Jorupe: July 21, 2008

My favorite of the Jocotoco reserves thus far, Jorupe is located in southern Loja Province, protecting a large swath of deciduous woodland. While large ceibo trees are a common sight on the drive down from the city of Loja, only in the reserve will you find a dense thicket of forest understory as well; in other parts of the country, animal grazing has destroyed this critical aspect of the habitat. The upper regions of the reserve, which extend well above 2000m, supposedly contain habitat similar to that of Utuana, but it has yet to be birded extensively.

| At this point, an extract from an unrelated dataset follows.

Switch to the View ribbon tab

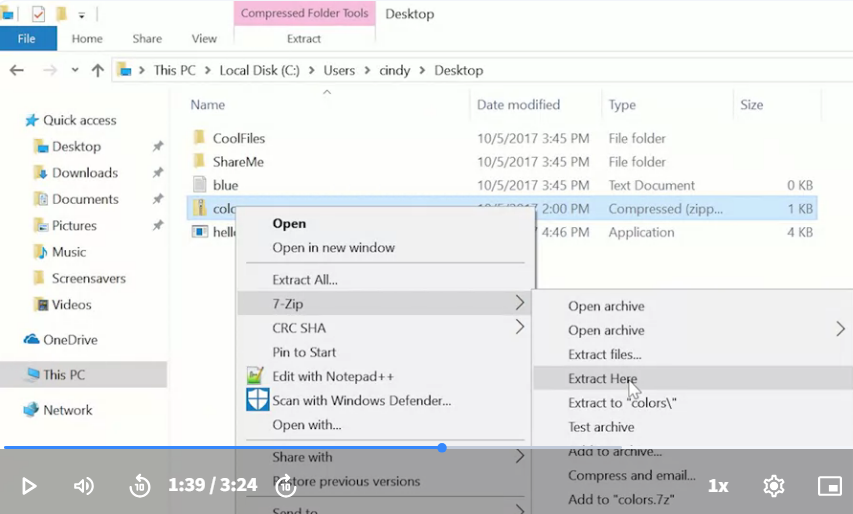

I stopped by the reserve on the afternoon before my visit to make arrangements with Leonidas, the caretaker and guide, for an early start. Guided visits are mandatory at this point, but Leo is a great guide and knows the birds in the reserve quite well. Without him I certainly would have struggled to identify several raptors, including the Bat Falcon and the Savanna Hawk, and I doubt I would have had as good of looks at the prized Henna-Hooded and Rufous-Necked Foliage Gleaners, although the use playback certainly helped. Leo did a little playback of his own though, whistling in a Watkins's Antpitta for a close up and prolonged view.

In general, I was amazed by the level of bird activity in the reserve, even though the boreal migrants were away in the northern hemisphere at the time. Spectacular birds such as the White-Tailed Jay, Ecuadorian Trogon, and Blue-Crowned Motmot seemed to be everywhere, swooping around and making noise all morning. Even dealing with flycatchers was fun, as Leo and I cleared up the identification puzzle of the Slaty and One-Colored Becards with repeated viewings of each. Throw in several unique birds such as the Pauraque and Pacific Pygmy Owl, and you can see why I had such a rewarding visit.

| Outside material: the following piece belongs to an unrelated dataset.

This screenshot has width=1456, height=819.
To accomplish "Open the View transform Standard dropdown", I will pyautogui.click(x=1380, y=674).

A note to future visitors: guest cabins should be ready within the reserve in six months to a year, although accommodations in Macara, which is only ten minutes away, are still cheap and easy to obtain. Just look out for the crickets!

Notable birds seen: Savanna Hawk, Bat Falcon, Blue Ground-Dove, Gray-Cheeked Parakeet, Pacific Pygmy-Owl, Pauraque, Amazalia Hummingbird, Ecuadorian Trogon, Blue-Crowned Motmot, Golden-Olive Woodpecker, Scarlet-Backed Woodpecker, Blackish-Headed Spinetail, Rufuos-Necked Foliage Gleaner, Henna-Hooded Foliage Gleaner, Olivaceous Woodcreeper, Streak-Headed Woodcreeper, Plain Antvireo, Watkins's Antpitta, Tumbesian Tyrannulet, Pacific Elaenia, Slaty Becard, One-Colored Becard, White-Tailed Jay, Rufous-Browed Peppershrike, Plumbeous-Backed Thrush, Yellow-Tailed Oriole.